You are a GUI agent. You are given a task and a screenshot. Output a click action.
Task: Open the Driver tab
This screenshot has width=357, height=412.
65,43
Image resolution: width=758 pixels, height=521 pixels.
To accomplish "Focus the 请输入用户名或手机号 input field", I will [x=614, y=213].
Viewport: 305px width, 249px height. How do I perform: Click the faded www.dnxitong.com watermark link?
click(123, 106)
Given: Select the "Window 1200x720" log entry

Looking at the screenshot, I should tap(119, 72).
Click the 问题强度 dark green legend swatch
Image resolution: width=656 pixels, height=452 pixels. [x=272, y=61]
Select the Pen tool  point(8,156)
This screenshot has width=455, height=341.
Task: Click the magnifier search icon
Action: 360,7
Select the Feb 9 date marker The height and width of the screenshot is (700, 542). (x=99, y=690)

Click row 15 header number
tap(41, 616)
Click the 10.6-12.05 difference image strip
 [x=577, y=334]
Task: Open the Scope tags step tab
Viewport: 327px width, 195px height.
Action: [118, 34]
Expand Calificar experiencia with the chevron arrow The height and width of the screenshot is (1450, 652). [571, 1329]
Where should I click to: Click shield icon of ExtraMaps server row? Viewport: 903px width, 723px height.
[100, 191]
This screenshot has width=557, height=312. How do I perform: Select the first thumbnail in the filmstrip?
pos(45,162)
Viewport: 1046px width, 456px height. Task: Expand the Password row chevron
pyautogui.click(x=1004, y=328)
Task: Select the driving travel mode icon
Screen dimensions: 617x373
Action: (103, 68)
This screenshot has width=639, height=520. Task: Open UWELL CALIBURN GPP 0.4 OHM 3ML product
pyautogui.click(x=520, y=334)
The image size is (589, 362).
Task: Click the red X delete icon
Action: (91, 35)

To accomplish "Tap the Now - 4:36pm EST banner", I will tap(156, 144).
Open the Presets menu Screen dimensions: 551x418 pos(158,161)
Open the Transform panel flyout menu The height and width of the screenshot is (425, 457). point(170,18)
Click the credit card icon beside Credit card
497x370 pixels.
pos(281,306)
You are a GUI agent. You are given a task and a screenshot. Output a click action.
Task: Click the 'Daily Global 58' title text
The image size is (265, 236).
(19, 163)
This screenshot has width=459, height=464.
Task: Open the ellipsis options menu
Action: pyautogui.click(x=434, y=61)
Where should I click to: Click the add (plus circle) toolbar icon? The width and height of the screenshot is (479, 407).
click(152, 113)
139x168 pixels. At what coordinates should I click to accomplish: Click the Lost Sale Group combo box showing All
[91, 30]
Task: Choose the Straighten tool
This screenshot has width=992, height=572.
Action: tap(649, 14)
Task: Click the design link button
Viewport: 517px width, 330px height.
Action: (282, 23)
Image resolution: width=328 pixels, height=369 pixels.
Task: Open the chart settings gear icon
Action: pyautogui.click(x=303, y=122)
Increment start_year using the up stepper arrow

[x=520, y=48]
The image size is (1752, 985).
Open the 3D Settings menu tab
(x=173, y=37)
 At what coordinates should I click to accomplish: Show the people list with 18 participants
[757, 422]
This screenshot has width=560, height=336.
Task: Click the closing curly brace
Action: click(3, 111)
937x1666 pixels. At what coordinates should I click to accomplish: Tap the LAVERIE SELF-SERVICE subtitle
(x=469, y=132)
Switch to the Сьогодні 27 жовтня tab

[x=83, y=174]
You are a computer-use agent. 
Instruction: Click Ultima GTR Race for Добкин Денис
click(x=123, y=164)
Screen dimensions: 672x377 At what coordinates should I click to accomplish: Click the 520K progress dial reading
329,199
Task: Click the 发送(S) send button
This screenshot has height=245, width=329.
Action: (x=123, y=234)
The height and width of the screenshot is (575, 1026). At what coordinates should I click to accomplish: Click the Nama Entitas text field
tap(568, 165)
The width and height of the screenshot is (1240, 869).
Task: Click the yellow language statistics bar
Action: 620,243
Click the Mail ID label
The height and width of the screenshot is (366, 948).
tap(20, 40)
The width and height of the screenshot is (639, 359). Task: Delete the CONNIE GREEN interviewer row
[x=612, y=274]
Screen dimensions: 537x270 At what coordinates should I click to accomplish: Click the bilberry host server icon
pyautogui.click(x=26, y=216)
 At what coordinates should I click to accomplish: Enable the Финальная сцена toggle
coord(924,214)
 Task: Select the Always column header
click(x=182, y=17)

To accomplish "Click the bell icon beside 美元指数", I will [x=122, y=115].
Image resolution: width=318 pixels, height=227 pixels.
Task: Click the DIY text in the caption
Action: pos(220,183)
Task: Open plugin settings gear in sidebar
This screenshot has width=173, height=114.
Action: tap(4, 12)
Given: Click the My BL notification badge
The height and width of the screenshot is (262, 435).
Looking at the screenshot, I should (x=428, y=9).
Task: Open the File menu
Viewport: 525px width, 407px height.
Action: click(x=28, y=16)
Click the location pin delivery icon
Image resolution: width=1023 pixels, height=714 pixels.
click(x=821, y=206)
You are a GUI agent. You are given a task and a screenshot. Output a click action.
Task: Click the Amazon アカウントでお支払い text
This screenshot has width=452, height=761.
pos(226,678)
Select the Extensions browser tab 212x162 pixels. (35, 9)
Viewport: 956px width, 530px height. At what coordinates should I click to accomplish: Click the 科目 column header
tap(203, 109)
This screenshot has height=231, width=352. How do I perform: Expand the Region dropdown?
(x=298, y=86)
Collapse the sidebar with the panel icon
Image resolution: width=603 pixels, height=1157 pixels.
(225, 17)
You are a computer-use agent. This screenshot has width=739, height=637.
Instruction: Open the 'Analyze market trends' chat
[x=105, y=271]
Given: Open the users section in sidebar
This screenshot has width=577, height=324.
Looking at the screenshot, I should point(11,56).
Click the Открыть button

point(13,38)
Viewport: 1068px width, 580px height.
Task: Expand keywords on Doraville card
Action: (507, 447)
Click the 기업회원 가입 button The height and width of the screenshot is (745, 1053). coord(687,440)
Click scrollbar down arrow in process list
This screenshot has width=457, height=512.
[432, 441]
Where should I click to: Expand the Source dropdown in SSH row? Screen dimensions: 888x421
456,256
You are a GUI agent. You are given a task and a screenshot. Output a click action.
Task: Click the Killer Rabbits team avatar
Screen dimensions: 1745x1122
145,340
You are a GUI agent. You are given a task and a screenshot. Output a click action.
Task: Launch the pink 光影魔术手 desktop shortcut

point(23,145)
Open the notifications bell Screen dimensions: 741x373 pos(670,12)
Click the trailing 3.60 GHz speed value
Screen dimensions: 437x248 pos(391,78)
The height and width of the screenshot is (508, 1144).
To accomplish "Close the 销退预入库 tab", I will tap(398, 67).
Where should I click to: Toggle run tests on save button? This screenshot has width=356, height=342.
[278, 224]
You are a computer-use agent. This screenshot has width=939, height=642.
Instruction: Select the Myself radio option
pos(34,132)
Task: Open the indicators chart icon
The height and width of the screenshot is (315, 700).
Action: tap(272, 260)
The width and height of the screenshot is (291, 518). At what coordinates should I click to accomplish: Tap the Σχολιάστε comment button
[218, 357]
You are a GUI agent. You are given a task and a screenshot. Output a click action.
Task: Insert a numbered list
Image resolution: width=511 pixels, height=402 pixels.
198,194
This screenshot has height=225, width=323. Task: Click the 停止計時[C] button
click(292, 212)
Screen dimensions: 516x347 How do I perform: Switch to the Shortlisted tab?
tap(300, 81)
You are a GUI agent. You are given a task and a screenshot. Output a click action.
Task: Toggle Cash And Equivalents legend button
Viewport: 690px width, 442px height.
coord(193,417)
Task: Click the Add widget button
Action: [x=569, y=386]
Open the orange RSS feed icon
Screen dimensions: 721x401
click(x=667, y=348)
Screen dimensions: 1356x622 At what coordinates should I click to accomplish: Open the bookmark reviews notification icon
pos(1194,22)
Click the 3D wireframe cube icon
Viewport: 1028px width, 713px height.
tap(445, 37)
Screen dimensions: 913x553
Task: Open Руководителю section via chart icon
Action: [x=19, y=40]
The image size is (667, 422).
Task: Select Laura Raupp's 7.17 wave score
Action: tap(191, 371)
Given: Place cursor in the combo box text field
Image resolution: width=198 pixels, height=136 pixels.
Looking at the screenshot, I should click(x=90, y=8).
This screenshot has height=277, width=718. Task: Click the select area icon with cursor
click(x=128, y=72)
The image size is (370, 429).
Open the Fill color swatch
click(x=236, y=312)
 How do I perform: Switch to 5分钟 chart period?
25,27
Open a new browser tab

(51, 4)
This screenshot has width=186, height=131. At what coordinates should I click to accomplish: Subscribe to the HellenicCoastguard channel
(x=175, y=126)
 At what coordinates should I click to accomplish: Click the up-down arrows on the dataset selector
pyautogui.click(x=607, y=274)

--------------------

# Activity
From the records above, copy only the lines starting with the line that holds "Select the Feb" and going on through the line that holds "Open the Presets", exactly as written.

# Written reply
Select the Feb 9 date marker The height and width of the screenshot is (700, 542). (x=99, y=690)

Click row 15 header number
tap(41, 616)
Click the 10.6-12.05 difference image strip
 [x=577, y=334]
Task: Open the Scope tags step tab
Viewport: 327px width, 195px height.
Action: [118, 34]
Expand Calificar experiencia with the chevron arrow The height and width of the screenshot is (1450, 652). [571, 1329]
Where should I click to: Click shield icon of ExtraMaps server row? Viewport: 903px width, 723px height.
[100, 191]
This screenshot has width=557, height=312. How do I perform: Select the first thumbnail in the filmstrip?
pos(45,162)
Viewport: 1046px width, 456px height. Task: Expand the Password row chevron
pyautogui.click(x=1004, y=328)
Task: Select the driving travel mode icon
Screen dimensions: 617x373
Action: (103, 68)
This screenshot has width=639, height=520. Task: Open UWELL CALIBURN GPP 0.4 OHM 3ML product
pyautogui.click(x=520, y=334)
The image size is (589, 362).
Task: Click the red X delete icon
Action: (91, 35)

To accomplish "Tap the Now - 4:36pm EST banner", I will tap(156, 144).
Open the Presets menu Screen dimensions: 551x418 pos(158,161)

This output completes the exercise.